Nationalgeographic.co.id—Permasalah limbah sulit terkendali. Belakangan ini banyak ilmuwan mengembangkan cara baru untuk mengurai limbah, terutama plastik yang seharusnya memakan waktu bertahun-tahun untuk bisa terurai.
Salah satunya adalah lewat varian enzim yang dikembangkan oleh para insinyur dan ilmuwan di University of Texas, AS. Varian itu dapat memecah molekul plastik yang merusak lingkungan dalam hitungan hari dan jam.

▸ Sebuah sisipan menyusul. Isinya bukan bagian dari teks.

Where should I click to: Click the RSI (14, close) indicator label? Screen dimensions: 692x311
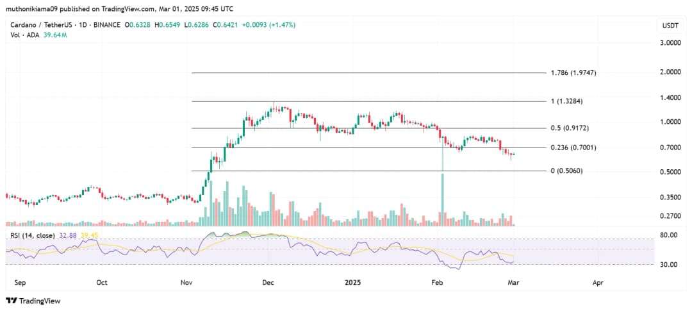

Temuan itu mereka publikasikan di jurnal Nature, Rabu 27 April 2022. Dalam makalah berjudul Machine learning-aided engineering of hydrolases for PET depolymerization itu, varian enzim punya potensi untuk meningkatkan daur ulang dalam skala besar. Tak hanya itu, bahkan memungkinkan industri besar mengurangi dampak lingkungan dengan memulihkan, dan menggunakan kembali plastik pada tingkat molekuler.
"Di luar industri pengelolaan limbah yang jelas, ini juga memberikan peluang bagi perusahaan dari setiap faktor untuk memimpin dalam mendaur ulang produk mereka," kata Hal Alper, penulis senior dari McKetta Department of Chemical Engineering, The University of Texas, dikutip dari rilis.
Alper dan tim menjelaskan, penguraian ini berfokus pada Polietilen tereftalat (PET), polimer yang ditemukan pada banyak kemasan konsumsi seperti wadah kue, botol soda, dan kemasan buah dan sayuran.
Enzim yang mereka kembangkan mampu menyelesaikan 'proses sirkular' untuk memecah plastik menjadi bagian yang lebih kecil. Kemudian, secara kimia disatukan kembali. Dalam beberapa kasus eksperimen, pemecahan plastik ini hanya memakan waktu 24 jam saja.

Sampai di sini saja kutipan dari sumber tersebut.